Here, Baumeister is talking about that socially acceptable narcissism that has penetrated and buoyed-up the Collective Whole's ego. Regardless of who you are and what your intentions may be, imbalance is unhealthy. You may perceive that you've mastered the concept of balance (much to the consternation of our Creator) but the simple truth is that none of us have, and we're not meant to master balance in this life. However, we ought to strive for it in every aspect of our life, especially in love. Learn to love yourself the way you deserve to be loved; set standards, figure out your identity, build some self-esteem, and then take that investment and put a little bit of it into others. I promise those investments will return you the favor with a serious profit that could never be achieved through selfishness. When you find someone who loves you the way you ought to be loved, you'll have plenty of surplus to sacrifice in building your partner up. Even then, you will learn to love yourself even more, because they give you the distinct privilege of sight beyond your eyes. When you put them before yourself, you will come to know, more perfectly, your own worth and value.

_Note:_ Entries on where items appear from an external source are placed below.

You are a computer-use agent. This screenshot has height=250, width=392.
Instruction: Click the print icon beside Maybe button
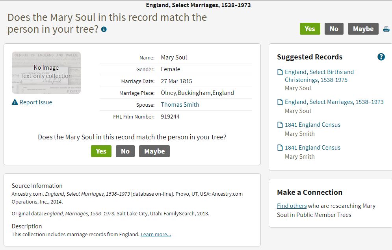tap(386, 29)
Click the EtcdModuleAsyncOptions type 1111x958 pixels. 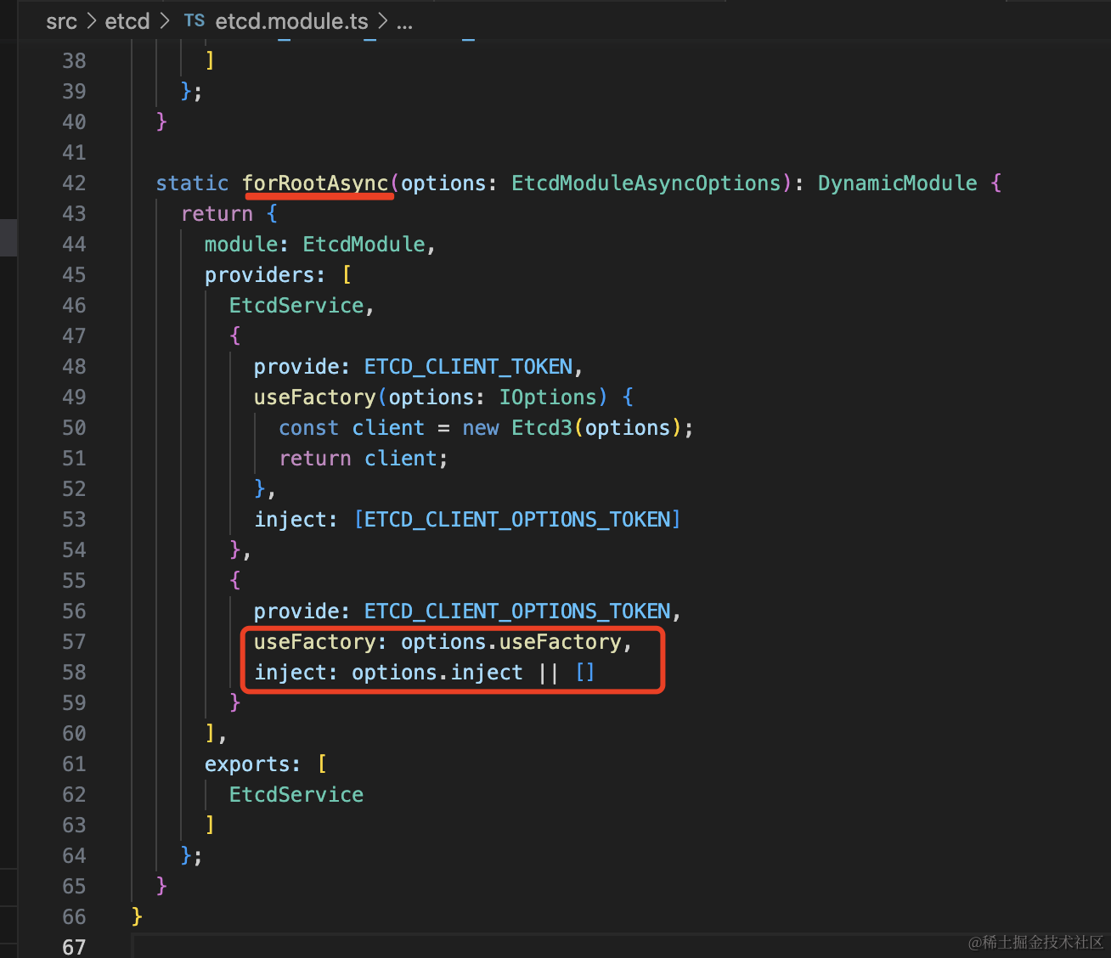646,183
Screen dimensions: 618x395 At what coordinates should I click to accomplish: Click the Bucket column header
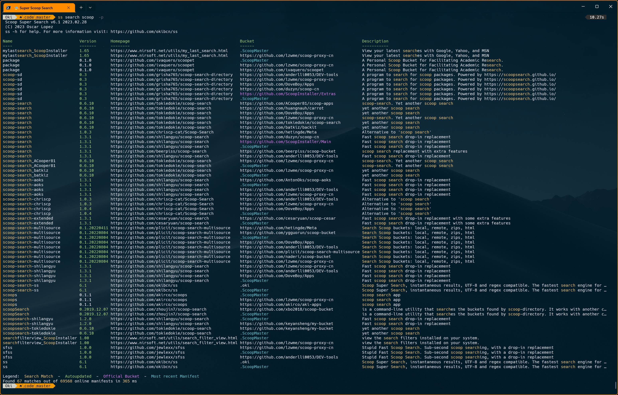pyautogui.click(x=247, y=41)
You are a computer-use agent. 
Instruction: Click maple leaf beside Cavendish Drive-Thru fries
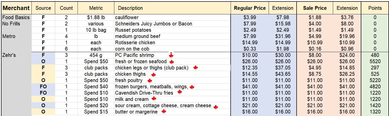[x=180, y=92]
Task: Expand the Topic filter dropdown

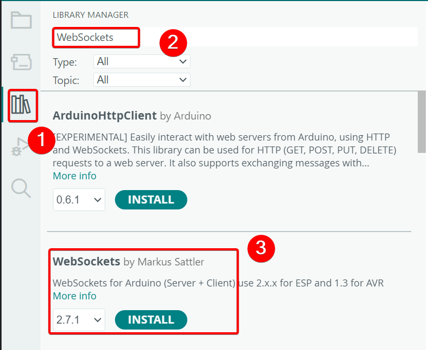Action: (141, 80)
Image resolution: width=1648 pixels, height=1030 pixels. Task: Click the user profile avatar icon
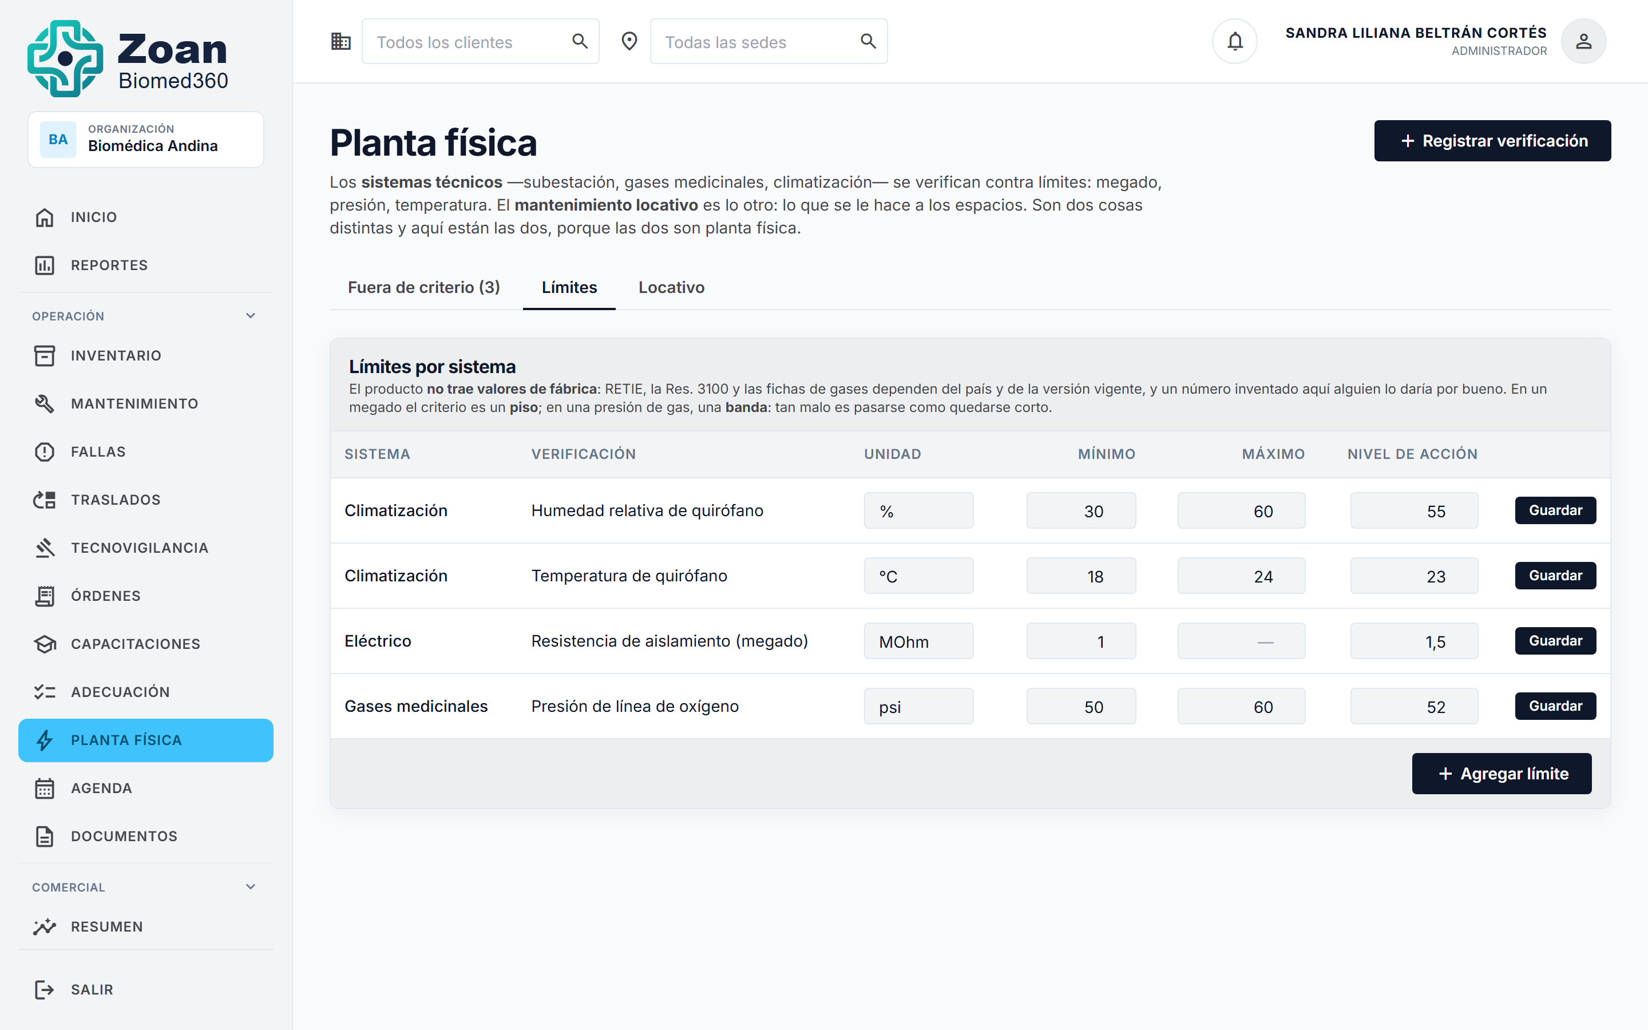1583,42

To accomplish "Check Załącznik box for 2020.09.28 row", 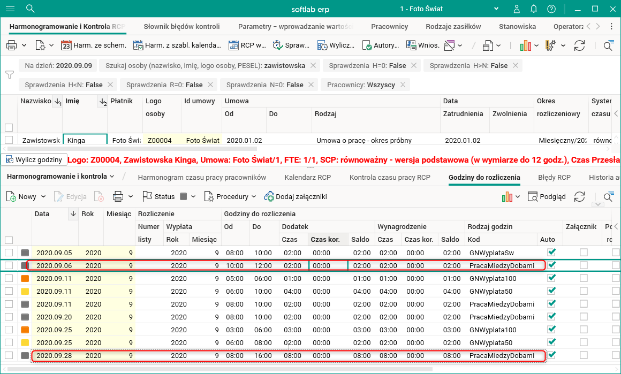I will 584,355.
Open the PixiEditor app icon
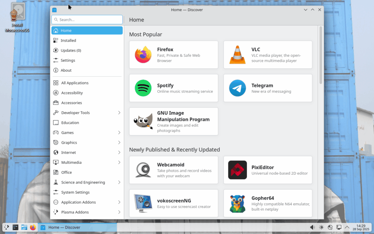374x234 pixels. click(237, 170)

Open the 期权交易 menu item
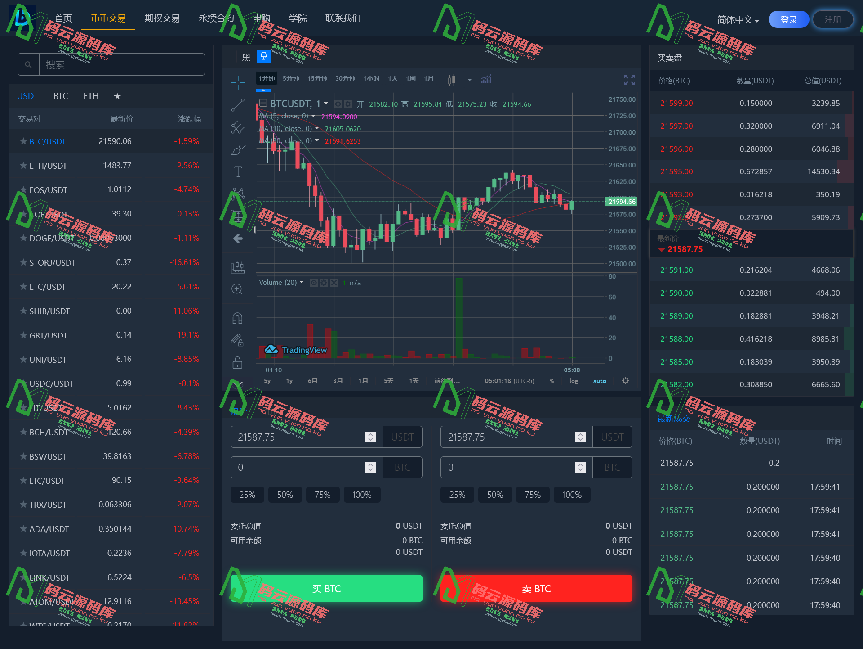point(162,18)
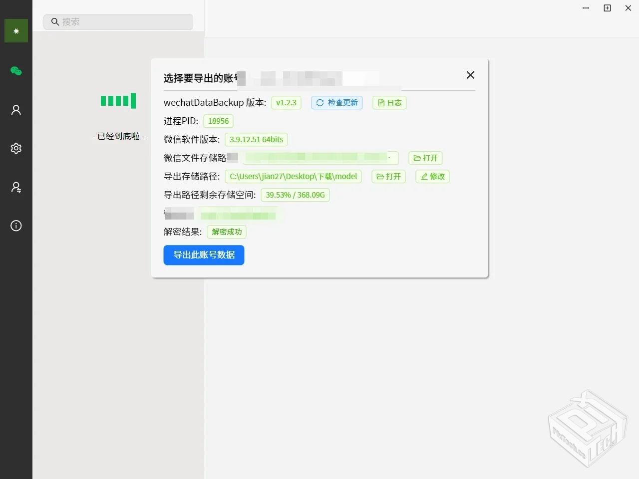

I didn't love myself enough when I found my husband, but I was trying a little harder to do so than I had in the past, and I know that made a difference. I also know that the love my husband has for me as healed me and lifted me up to greater heights. My gratitude for him and our marriage cannot be described. Honestly, at the end of the day I am not convinced that I'm not living somewhat of a fairy tale. And I'm totally okay with that because I think that's what I deserve! I also happen to think that's what you deserve, too. Figure out whether or not your love for yourself and your love for others is balanced (again, this doesn't necessarily mean 50/50!) and make the changes you need to make to achieve harmony in love.

Reference:

Baumeister, Roy. (1991). Meanings of Life, New York: Guildford Press. 113-14.